_Task directions_: Pull out all lines from the listing below in which the word "height" appears.

_Provided records_:
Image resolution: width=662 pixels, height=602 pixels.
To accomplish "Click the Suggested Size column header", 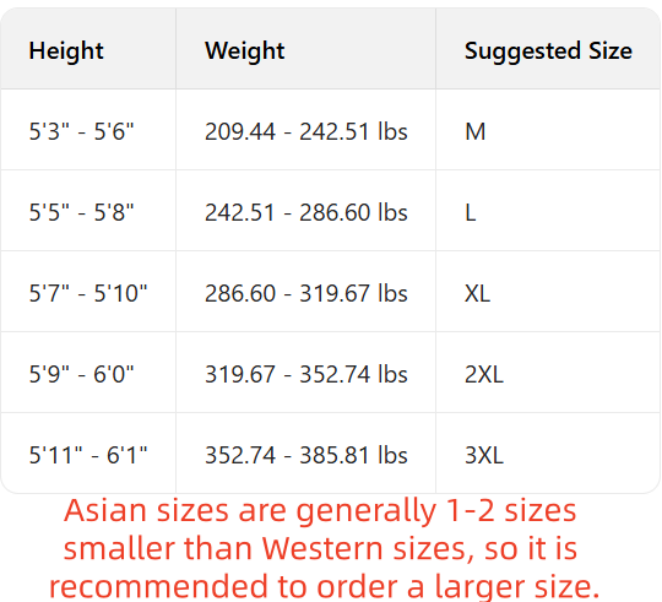I will click(x=548, y=51).
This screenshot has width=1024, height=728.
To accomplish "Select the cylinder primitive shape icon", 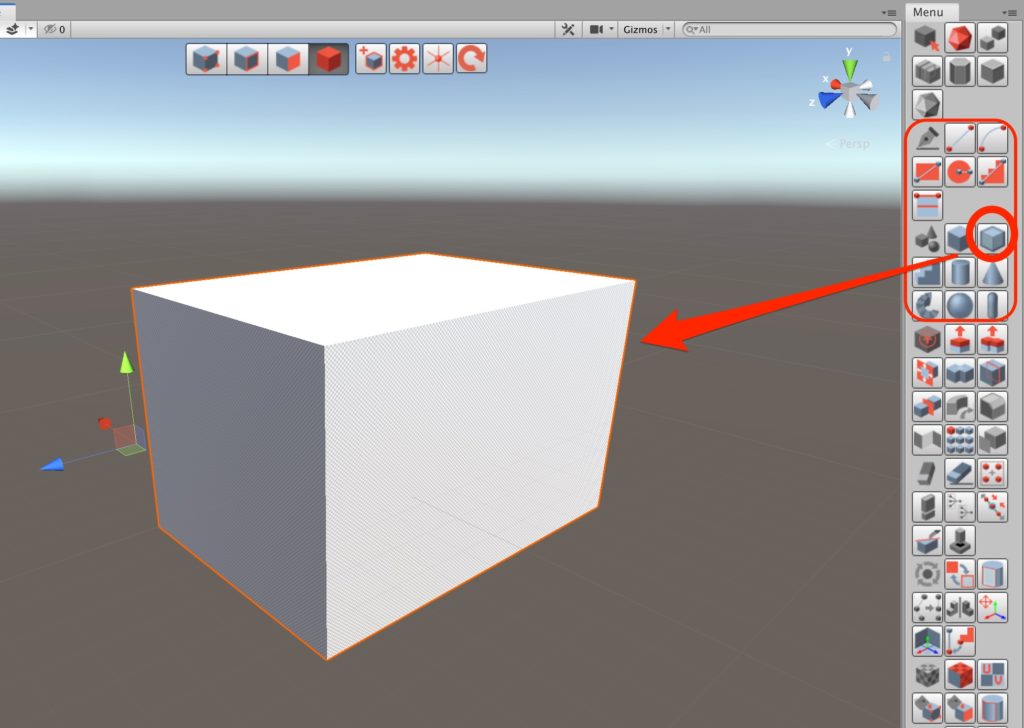I will tap(960, 272).
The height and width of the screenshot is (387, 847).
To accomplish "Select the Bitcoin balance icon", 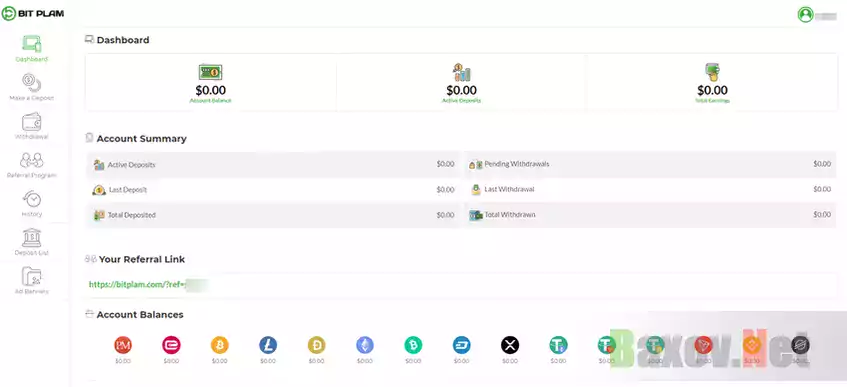I will (x=220, y=344).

_Solution_:
Image resolution: width=662 pixels, height=602 pixels.
This screenshot has width=1024, height=728.
The height and width of the screenshot is (387, 847).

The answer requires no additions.